#### Required work
Rewrite all of the records below, swapping "screenshot" for "screen capture" wherever it occurs and changing nothing else. Omit the pictures from your answer.

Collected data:
- Opening Delimiter -

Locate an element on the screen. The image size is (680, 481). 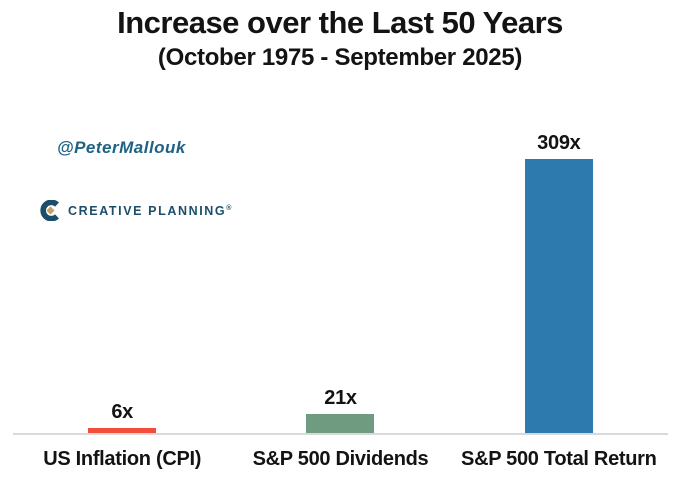
logo-text: CREATIVE PLANNING is located at coordinates (148, 210).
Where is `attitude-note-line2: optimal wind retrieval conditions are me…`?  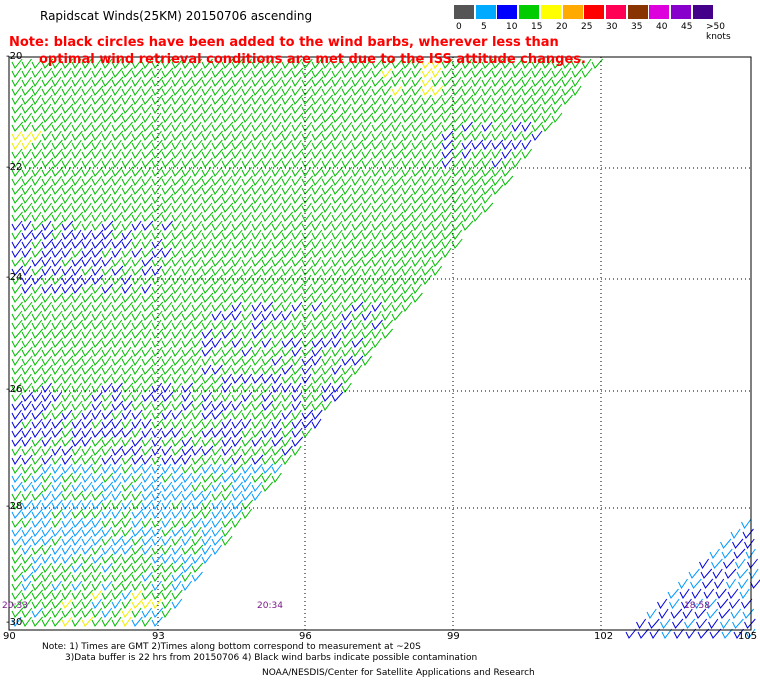
attitude-note-line2: optimal wind retrieval conditions are me… is located at coordinates (312, 60).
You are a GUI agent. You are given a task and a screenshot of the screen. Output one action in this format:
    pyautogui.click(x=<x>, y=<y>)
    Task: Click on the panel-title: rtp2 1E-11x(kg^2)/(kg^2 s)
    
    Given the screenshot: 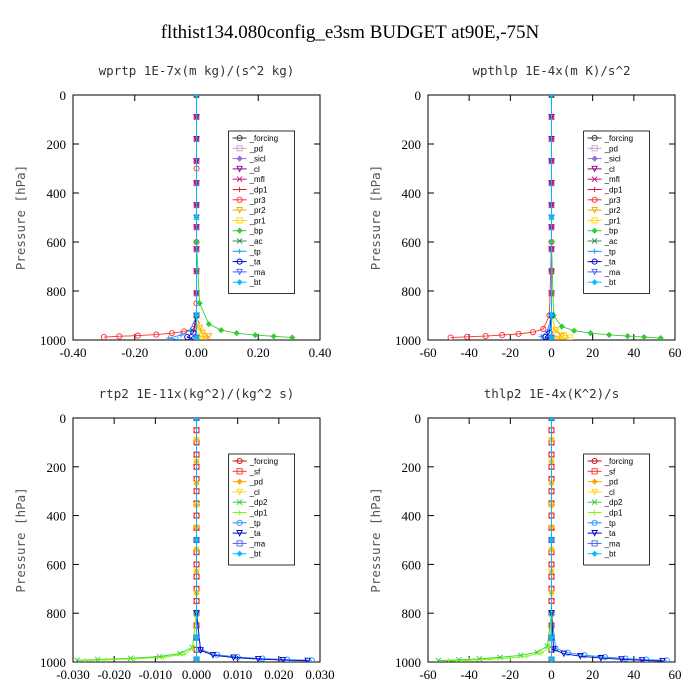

- Closing Delimiter -

#### Exercise answer
Locate an element on the screen. The image size is (680, 481). 
logo-text: CREATIVE PLANNING is located at coordinates (148, 210).
Where is `attitude-note-line2: optimal wind retrieval conditions are me…`?  
attitude-note-line2: optimal wind retrieval conditions are me… is located at coordinates (312, 60).
You are a GUI agent. You are given a task and a screen capture of the screen. Output one action in this format:
    pyautogui.click(x=<x>, y=<y>)
    Task: Click on the panel-title: rtp2 1E-11x(kg^2)/(kg^2 s)
    
    Given the screen capture: 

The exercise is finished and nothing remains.